Depression affects how people think, feel and behave. Some experience mild depression just once or occasionally, while others have severe depression throughout their lives.
This more intense form of depression is called major depressive disorder (MDD).
"Major Depressive Disorder, arises in roughly three to five percent of all males and eight to 10 percent in females," reported Medical Daily.
Many studies have shown there is a change in brain activity when someone is depressed. But what else happens to your brain when you’re depressed?
When it comes to depression, the brain’s hippocampus, prefrontal cortex and amygdala are involved.
Located near the brain’s center, the hippocampus regulates the hormone cortisol. Cortisol is released during physical and mental stress and depression.
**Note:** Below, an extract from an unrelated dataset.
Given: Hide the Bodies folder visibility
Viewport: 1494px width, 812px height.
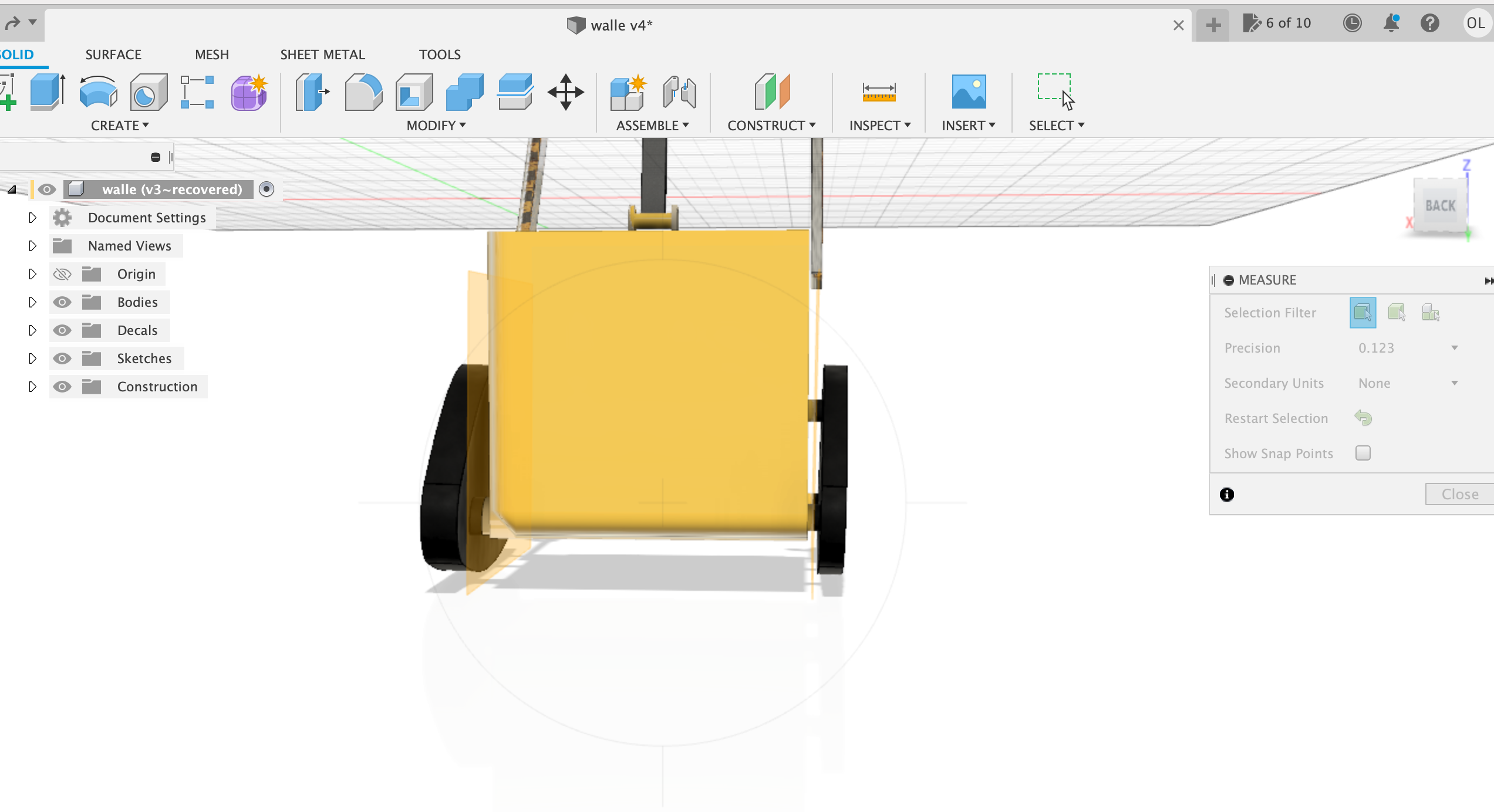Looking at the screenshot, I should pos(62,302).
Complications occur when extreme amounts of cortisol end up in the brain after such stress.
These high cortisol levels are thought to be part of the problem.
Researchers believe that they’re the lead in changing the brain’s physical structure and chemical activities, which can prompt the onset of MDD.
Cortisol levels are normally highest in the morning and decrease at night. People with MDD have cortisol levels that are always elevated, wrote HealthLine.com.
It’s this long-term exposure to elevated cortisol levels that may slow new neuron production and cause the neurons of the hippocampus to to reduce in size. Simply stated, the brain shrinks.
A global meta-analysis compared 8,927 people’s hippocampuses. Of those studied 1,728 had major depression. The rest had mild depression or were healthy.
Researchers found that the more depressive occurrences someone had, the more their hippocampus decreased in size. Basically, the longer someone was depressed, the more it was found that their brains shrank.
The prefrontal cortex, located in the front of the brain, regulates emotions, makes decisions and forms memories. If there is an excess of cortisol, the prefrontal cortex has also been found to shrink.
The amygdala enables emotional responses.